Q: What advice would you give young actors, directors and playwrights?

A: I believe 100% – and it might sound as though I’m being hypocritical – but that the desire to do a certain thing by a certain age is completely ego-driven. We’re in a profession you don’t retire from. You do it until you die. Or until you can’t stand it any more. I really, truly believe that if you are talented, and if this is something that you want to do, you will find work. Because you have a whole lifetime to do it. I have so many friends who are, like, “If I don’t make it by age thirty, then I’m done.” That, to me, just doesn’t make sense. Because, if you love it, if you really want to do it, it may take you till you’re thirty-five or till you’re sixty. I truly believe that if you have something to say, the time will come. You will get the opportunity to say it. That’s true, I feel, of the playwright, the director and the actor. The people who stop doing theater are the people who decide to do something else. Or decide that they don’t have anything more to offer. So – don’t live by timelines, and don’t get caught up in the whole “I want to be the youngest person to do this, that, or the other thing.” Because that’s just ego. What matters is whether you get to do it.

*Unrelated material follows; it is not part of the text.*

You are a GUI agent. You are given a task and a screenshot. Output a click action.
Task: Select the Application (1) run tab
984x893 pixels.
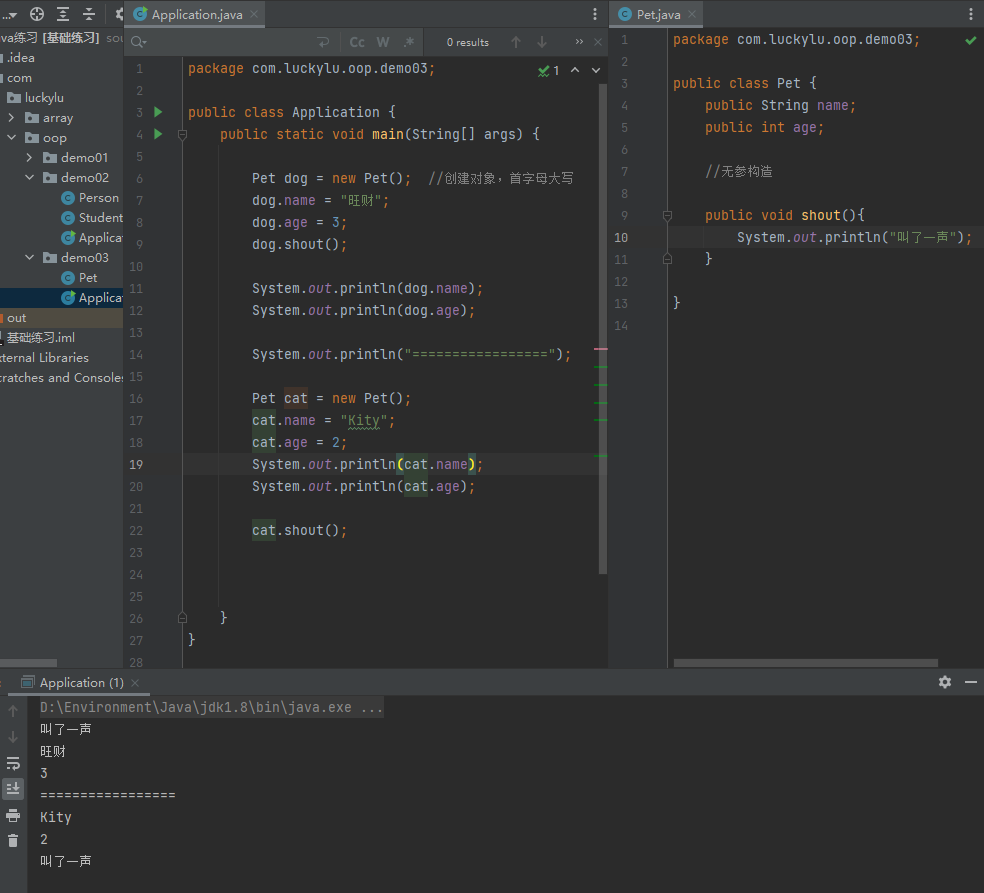[x=80, y=683]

Q: If you had unlimited resources, what – you have a choice on this question – what play would you produce, or what would you change about Theater Alliance?

A: Unlimited resources? We would build a rehearsal space. I would pay everyone better. Even though we’re the smallest theater in town, I’d make us the best-paying theater in town. Which I think would be a lovely dichotomy. I would produce a lot more diverse things – like, we’re taking a stab right now, with the Pangea Project of producing dance for the first time. I would love to continue to pursue that, because I love dance so much. I’d love to have a company of eight actors, a company of eight dancers, and a company of eight musicians. And the actors work independently, the dancers work independently, and the musicians work independently. And do their own shows and concerts, but they would also collaborate. And put them all on salary. They could work for other places, but they would be required to do a certain number of projects for Theater Alliance every year. Independently in their own company or as part of a collective involving all three groups.